◆ Supplied text
# # # # #
Special Issue Information

Dear Colleagues,

Artificial Intelligence (AI) and robotics are increasingly becoming foundational infrastructure technologies that shape decision-making, coordination, and interaction across society. As these systems permeate everyday life, sustainability demands a shift from short-term evaluations of technical performance toward long-term assessments of risks and benefits. In particular, it requires assessing whether AI and robotic systems can remain beneficial, trustworthy, and maintainable over time without fostering technological obsolescence, externalized environmental or social costs, or fragile deployment cycles.

In this Special Issue, we frame sustainability in AI and robotics as a multi-dimensional, socio-technical life-cycle property of these technologies. From this perspective, a sustainable AI or robotic system is one whose design and engineering preserve, over time, core human, social, and ecological dimensions of sustainability. This includes maintaining human agency and oversight, supporting human cognitive, physical, and social capabilities, fostering trust and legitimacy through transparency and accountability, enabling continuity of practices without constant technological reinvention, and minimizing environmental impacts across the system lifecycle. Achieving these goals requires systems that are understandable, auditable, maintainable, and adaptable not only in deployment, but also within research and development practices so that technologies can support cumulative scientific progress rather than short-lived innovation cycles.

The aim of this Special Issue is to advance Sustainable AI and Robotics as a rigorous interdisciplinary research area that explicitly connects engineering foundations including software, hardware, and system design with measurable sustainability outcomes across environmental, social, and economic dimensions. Building on a socio-technical, life-cycle perspective, the Special Issue seeks contributions that translate sustainability principles into concrete engineering practices, evaluation criteria, and reusable methodologies applicable both in real-world deployment and in research contexts.
# # # # #
◆ Stored data
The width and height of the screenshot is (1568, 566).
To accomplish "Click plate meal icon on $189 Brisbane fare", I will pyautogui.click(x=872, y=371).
# # # # #
◆ What you will do
Extract the full call for papers on sustainable AI and robotics, reproducing every line without alteration. The listing is independent material and has no connection to the special issue call.

◆ Worked answer
Special Issue Information

Dear Colleagues,

Artificial Intelligence (AI) and robotics are increasingly becoming foundational infrastructure technologies that shape decision-making, coordination, and interaction across society. As these systems permeate everyday life, sustainability demands a shift from short-term evaluations of technical performance toward long-term assessments of risks and benefits. In particular, it requires assessing whether AI and robotic systems can remain beneficial, trustworthy, and maintainable over time without fostering technological obsolescence, externalized environmental or social costs, or fragile deployment cycles.

In this Special Issue, we frame sustainability in AI and robotics as a multi-dimensional, socio-technical life-cycle property of these technologies. From this perspective, a sustainable AI or robotic system is one whose design and engineering preserve, over time, core human, social, and ecological dimensions of sustainability. This includes maintaining human agency and oversight, supporting human cognitive, physical, and social capabilities, fostering trust and legitimacy through transparency and accountability, enabling continuity of practices without constant technological reinvention, and minimizing environmental impacts across the system lifecycle. Achieving these goals requires systems that are understandable, auditable, maintainable, and adaptable not only in deployment, but also within research and development practices so that technologies can support cumulative scientific progress rather than short-lived innovation cycles.

The aim of this Special Issue is to advance Sustainable AI and Robotics as a rigorous interdisciplinary research area that explicitly connects engineering foundations including software, hardware, and system design with measurable sustainability outcomes across environmental, social, and economic dimensions. Building on a socio-technical, life-cycle perspective, the Special Issue seeks contributions that translate sustainability principles into concrete engineering practices, evaluation criteria, and reusable methodologies applicable both in real-world deployment and in research contexts.